- The paper proposes an action-delayed RL method that models traffic signal control as a deterministic delay Markov decision process (DDMDP) in mixed autonomy settings.
- The methodology integrates AV communications with optimal control strategies to actively reduce queue lengths and energy usage at urban intersections.
- Simulation results show that the RL controller minimizes waiting times and improves energy efficiency compared to conventional traffic management approaches.
"Control of a Mixed Autonomy Signalised Urban Intersection"
Introduction
This paper addresses the control of a signalised urban intersection in a mixed autonomy scenario, where both human-driven vehicles (HDVs) and autonomous vehicles (AVs) coexist. The focus is on efficiently managing the traffic lights to minimize queue lengths and energy consumption while maximizing vehicle throughput. By modelling the intersection controller's decision process as a deterministic delay Markov decision process (DDMDP), an action-delayed reinforcement learning (RL) approach is proposed to optimize traffic signal control. AVs benefit from communication with the controller, allowing them to adapt their dynamics based on anticipated green or red signals.
System Model
The system consists of a four-lane urban intersection divided into three main zones: the Merging Zone (MZ), Control Zone (CZ), and Exiting Zone (EZ). The traffic light controller determines green or red lights for each traffic-block over multiple horizons, informing AVs about future signal states. This enables AVs to adjust their dynamics by solving an optimal control problem.
AV and HDV Dynamics
HDV dynamics are governed by the Intelligent Driver Model (IDM), which ensures safety in car-following scenarios and reacts to traffic signals. For AVs, the paper proposes an optimal control strategy which minimizes energy costs, subject to constraints such as velocity limits and timing for intersection crossing (Figure 1). AVs navigate based on RL-informed signal changes, reducing fuel consumption and improving throughput.
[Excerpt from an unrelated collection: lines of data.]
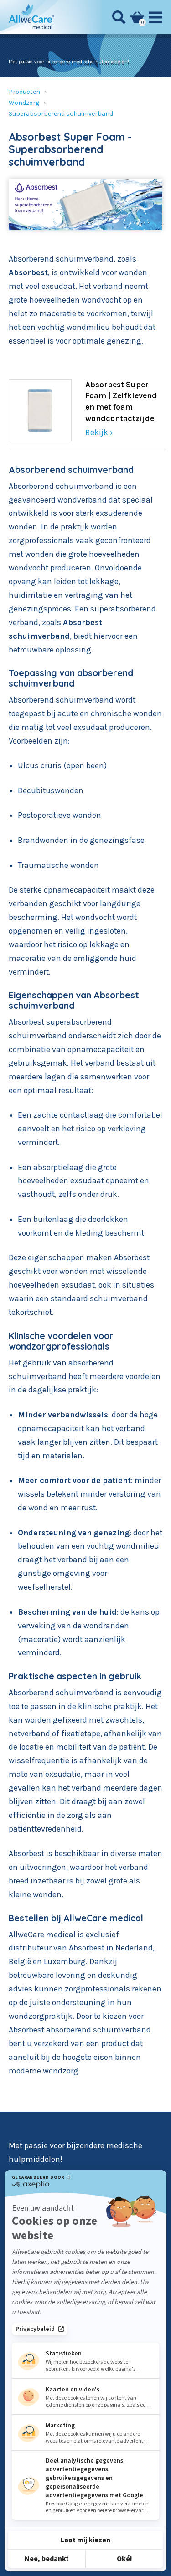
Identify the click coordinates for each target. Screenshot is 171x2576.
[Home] (31, 17)
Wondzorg (24, 103)
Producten (24, 92)
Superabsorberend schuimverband (61, 114)
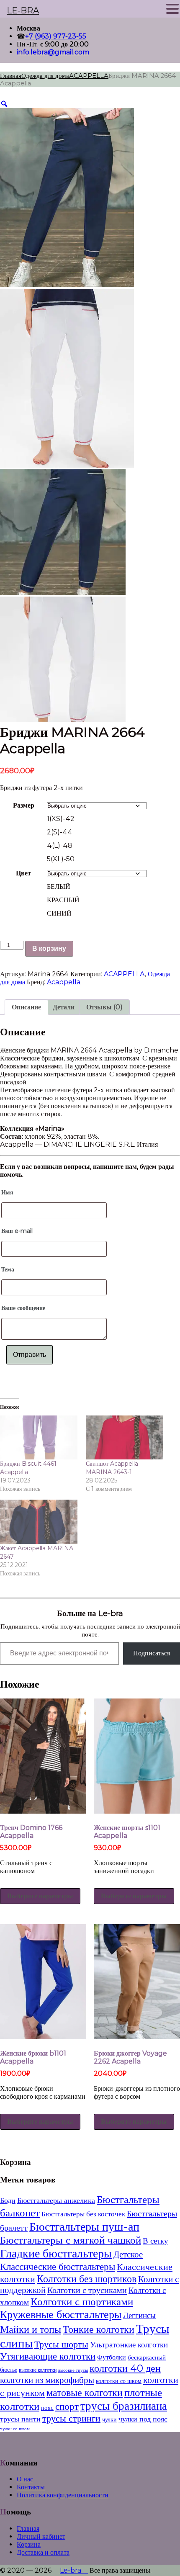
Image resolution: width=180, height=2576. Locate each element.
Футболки (111, 2357)
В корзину (49, 948)
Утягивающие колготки (47, 2356)
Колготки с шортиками (82, 2301)
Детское (128, 2254)
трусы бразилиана (123, 2406)
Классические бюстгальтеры (57, 2266)
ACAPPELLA (88, 76)
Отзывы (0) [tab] (104, 1007)
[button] (172, 9)
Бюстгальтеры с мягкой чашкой (70, 2240)
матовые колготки (84, 2392)
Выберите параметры (40, 1896)
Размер (23, 805)
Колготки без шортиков (86, 2278)
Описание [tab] (26, 1007)
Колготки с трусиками (87, 2290)
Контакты (31, 2487)
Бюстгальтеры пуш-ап (84, 2226)
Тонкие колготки (98, 2329)
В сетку (155, 2241)
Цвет (23, 873)
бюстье (8, 2369)
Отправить (29, 1354)
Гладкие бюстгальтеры (56, 2253)
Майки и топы (30, 2329)
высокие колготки (38, 2370)
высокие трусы (73, 2370)
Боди (7, 2200)
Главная (10, 76)
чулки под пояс (142, 2419)
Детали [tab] (64, 1007)
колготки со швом (118, 2381)
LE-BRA (23, 10)
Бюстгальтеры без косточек (83, 2214)
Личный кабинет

Reinforcement Learning Approach
The RL framework characterizes the decision-making process as a DDMDP, factoring in the delayed implementation of traffic light decisions. The state set includes queue lengths, while the action space dictates the signal status. The reward function, critical to RL optimization, measures queue length reduction between time intervals. A tabular Q-Learning algorithm is used to iteratively improve the controller's policy, ensuring optimal lane accessibility and congestion management.
Implementation
Simulation results demonstrate the RL controller's efficacy in both mixed and exclusive HDV scenarios. The average waiting time and cumulative reward are calculated over simulation periods, revealing minimal differences between scenarios, yet highlighting the energy efficiency of AVs. Tabulated statistical indices for the integral of squared acceleration indicate substantial benefits for AVs compared to HDVs, showcasing superior energy consumption rates and dynamics adaptation efficiency.
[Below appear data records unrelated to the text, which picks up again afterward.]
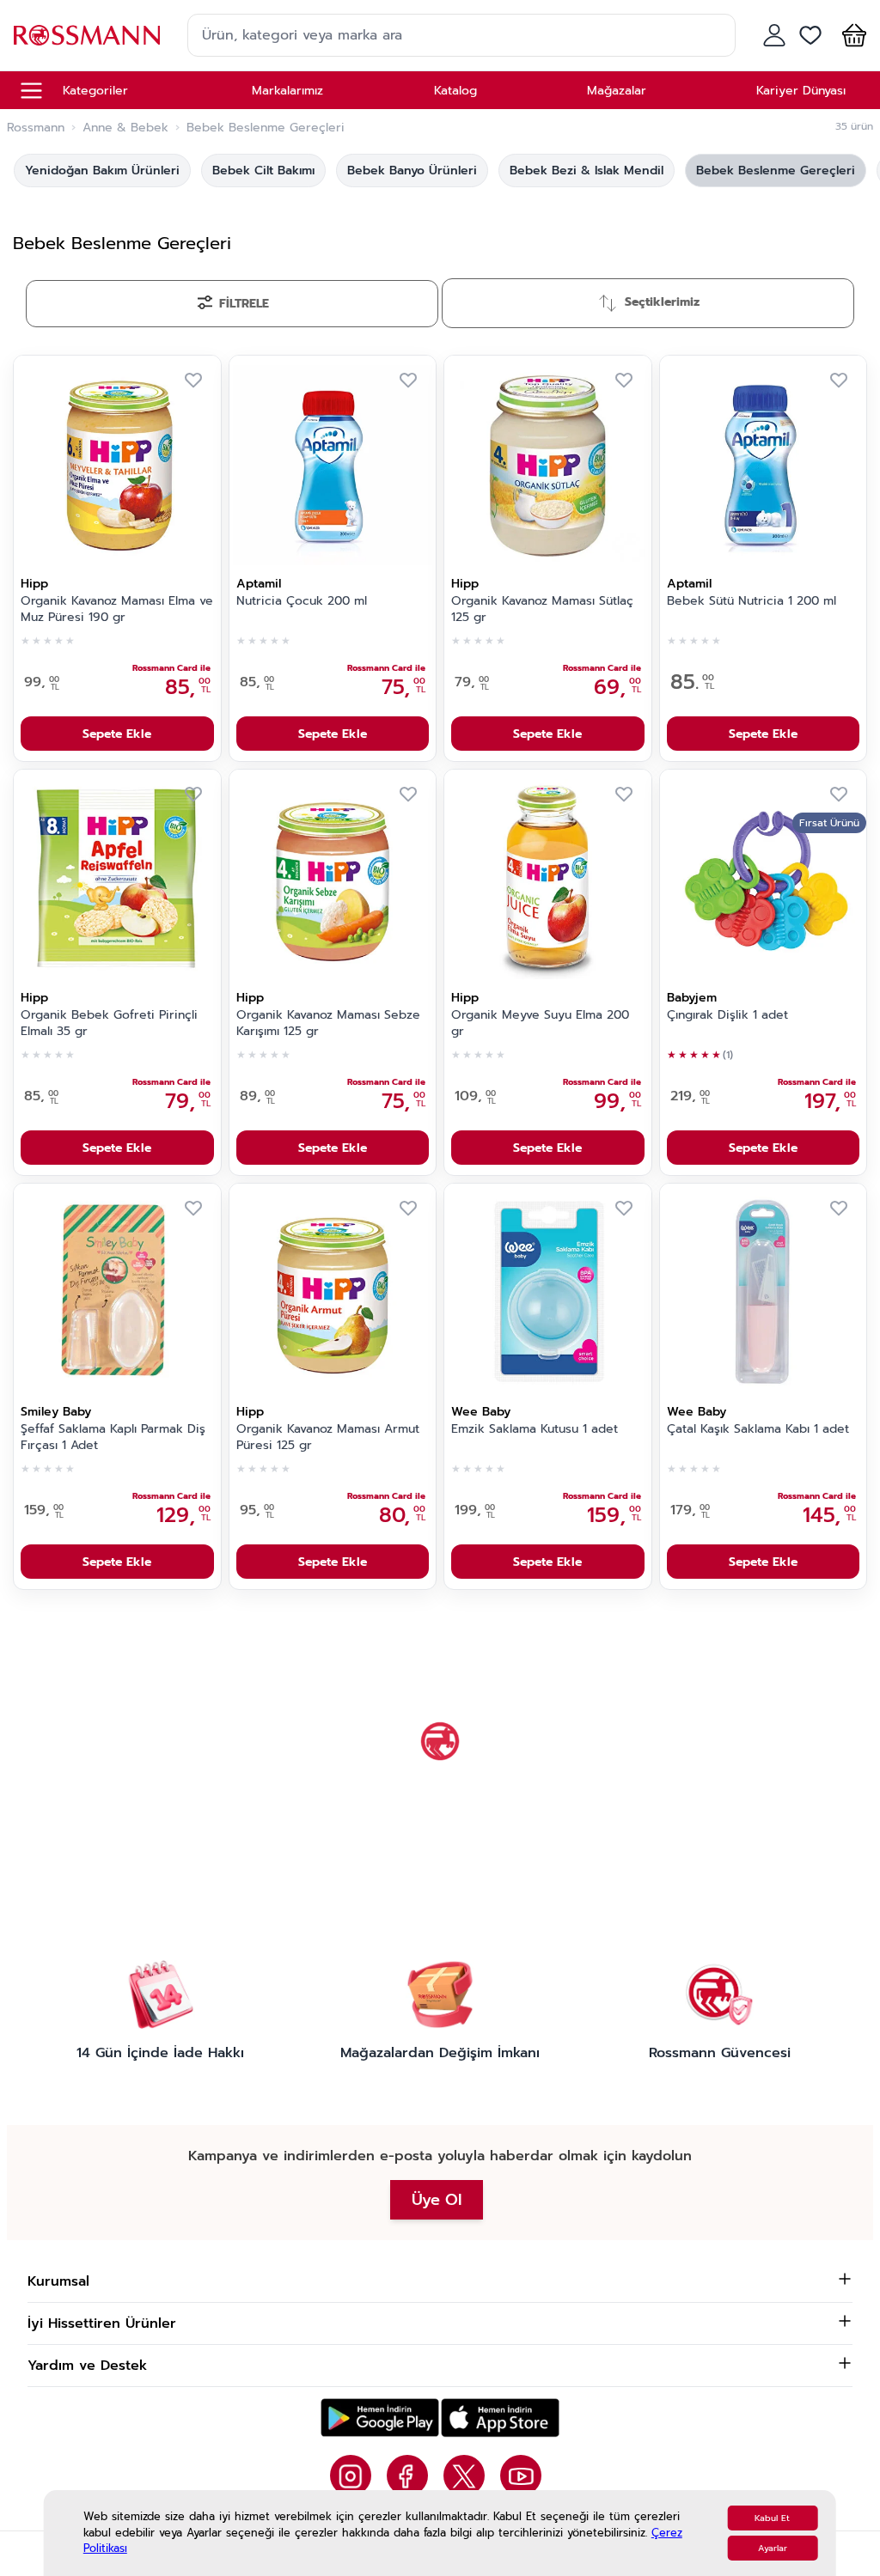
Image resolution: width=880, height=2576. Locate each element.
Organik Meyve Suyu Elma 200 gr (540, 1023)
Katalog (455, 91)
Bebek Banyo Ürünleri (412, 170)
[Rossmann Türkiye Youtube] (520, 2475)
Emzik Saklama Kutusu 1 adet (534, 1429)
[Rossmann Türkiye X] (464, 2475)
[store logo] (87, 35)
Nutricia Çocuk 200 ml (301, 601)
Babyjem (692, 998)
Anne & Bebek (125, 128)
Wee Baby (480, 1412)
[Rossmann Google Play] (380, 2417)
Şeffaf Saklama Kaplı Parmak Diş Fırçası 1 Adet (113, 1437)
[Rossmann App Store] (500, 2417)
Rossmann (35, 128)
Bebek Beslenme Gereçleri (775, 170)
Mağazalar (616, 91)
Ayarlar (772, 2548)
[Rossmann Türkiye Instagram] (350, 2475)
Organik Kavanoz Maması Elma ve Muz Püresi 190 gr (117, 609)
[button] (850, 35)
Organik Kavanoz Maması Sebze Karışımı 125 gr (328, 1023)
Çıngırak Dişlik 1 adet (727, 1015)
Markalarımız (287, 91)
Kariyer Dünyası (801, 91)
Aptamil (258, 584)
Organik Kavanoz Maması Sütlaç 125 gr (542, 609)
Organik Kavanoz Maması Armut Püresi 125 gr (327, 1437)
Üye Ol (436, 2200)
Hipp (34, 584)
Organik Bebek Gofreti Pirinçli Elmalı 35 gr (109, 1023)
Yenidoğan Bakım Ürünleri (102, 170)
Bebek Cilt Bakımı (263, 170)
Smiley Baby (56, 1412)
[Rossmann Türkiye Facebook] (407, 2475)
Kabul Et (772, 2518)
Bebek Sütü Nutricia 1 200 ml (751, 601)
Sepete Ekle (116, 734)
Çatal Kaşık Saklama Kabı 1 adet (758, 1429)
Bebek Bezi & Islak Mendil (586, 170)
Figure 1: Traffic light controlled intersection in a mixed autonomy scenario
Conclusion
The proposed RL-based algorithm effectively models and optimizes traffic signal control in mixed autonomy intersections by incorporating AV dynamics. AVs demonstrate reduced energy consumption, validating the communication advantage with the controller. Future research will explore reward customizations, controller communication reliability, and optimization parameters, aiming at further enhancing intersection management.
In conclusion, this paper presents a sophisticated approach to intersection control that leverages modern RL techniques and advanced vehicle dynamics, notable for its capability to integrate future autonomous technology with existing human-driven systems.